-- WHAT IS BEING ASKED --
Only the lines from the line containing "Where should I click to: Click the Next: Documents" to the end of the entries, both included, belong in your answer, and each must match exactly.

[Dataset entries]
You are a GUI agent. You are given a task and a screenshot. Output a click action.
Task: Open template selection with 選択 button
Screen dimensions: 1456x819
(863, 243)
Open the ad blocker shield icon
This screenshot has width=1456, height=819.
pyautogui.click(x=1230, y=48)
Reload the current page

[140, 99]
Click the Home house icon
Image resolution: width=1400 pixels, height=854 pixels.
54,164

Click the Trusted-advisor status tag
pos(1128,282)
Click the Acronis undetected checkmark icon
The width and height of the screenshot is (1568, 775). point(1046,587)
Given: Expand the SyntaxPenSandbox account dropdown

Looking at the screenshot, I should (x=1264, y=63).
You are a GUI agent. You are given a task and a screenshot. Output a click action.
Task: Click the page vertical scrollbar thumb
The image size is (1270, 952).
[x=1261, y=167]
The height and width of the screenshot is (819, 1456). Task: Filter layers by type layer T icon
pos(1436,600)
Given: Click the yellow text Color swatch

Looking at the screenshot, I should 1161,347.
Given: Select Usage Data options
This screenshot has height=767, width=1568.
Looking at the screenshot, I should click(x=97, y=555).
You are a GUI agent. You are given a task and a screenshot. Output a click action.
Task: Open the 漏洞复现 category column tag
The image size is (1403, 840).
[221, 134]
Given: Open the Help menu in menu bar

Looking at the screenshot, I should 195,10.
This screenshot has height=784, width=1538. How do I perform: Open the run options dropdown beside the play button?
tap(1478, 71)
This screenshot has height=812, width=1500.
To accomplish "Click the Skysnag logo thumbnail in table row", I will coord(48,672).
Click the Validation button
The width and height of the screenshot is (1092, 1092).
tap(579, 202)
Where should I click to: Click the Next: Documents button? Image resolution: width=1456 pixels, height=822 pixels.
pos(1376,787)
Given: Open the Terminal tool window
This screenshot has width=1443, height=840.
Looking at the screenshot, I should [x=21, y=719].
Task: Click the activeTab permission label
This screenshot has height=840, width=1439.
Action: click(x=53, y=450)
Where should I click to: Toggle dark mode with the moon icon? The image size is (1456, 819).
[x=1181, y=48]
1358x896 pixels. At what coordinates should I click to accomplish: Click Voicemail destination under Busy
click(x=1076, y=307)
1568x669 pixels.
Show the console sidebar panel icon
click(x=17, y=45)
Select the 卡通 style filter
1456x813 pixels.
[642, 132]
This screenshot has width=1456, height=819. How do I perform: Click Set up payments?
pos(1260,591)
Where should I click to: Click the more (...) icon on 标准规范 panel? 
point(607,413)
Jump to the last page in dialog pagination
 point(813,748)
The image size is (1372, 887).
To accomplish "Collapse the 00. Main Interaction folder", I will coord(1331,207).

-- SOLUTION FOR THIS EXERCISE --
Where should I click to: Click the Next: Documents button? Image resolution: width=1456 pixels, height=822 pixels.
pos(1376,787)
Given: Open the Terminal tool window
This screenshot has width=1443, height=840.
Looking at the screenshot, I should [x=21, y=719].
Task: Click the activeTab permission label
This screenshot has height=840, width=1439.
Action: click(x=53, y=450)
Where should I click to: Toggle dark mode with the moon icon? The image size is (1456, 819).
[x=1181, y=48]
1358x896 pixels. At what coordinates should I click to accomplish: Click Voicemail destination under Busy
click(x=1076, y=307)
1568x669 pixels.
Show the console sidebar panel icon
click(x=17, y=45)
Select the 卡通 style filter
1456x813 pixels.
[642, 132]
This screenshot has width=1456, height=819. How do I perform: Click Set up payments?
pos(1260,591)
Where should I click to: Click the more (...) icon on 标准规范 panel? 
point(607,413)
Jump to the last page in dialog pagination
 point(813,748)
The image size is (1372, 887).
To accomplish "Collapse the 00. Main Interaction folder", I will coord(1331,207).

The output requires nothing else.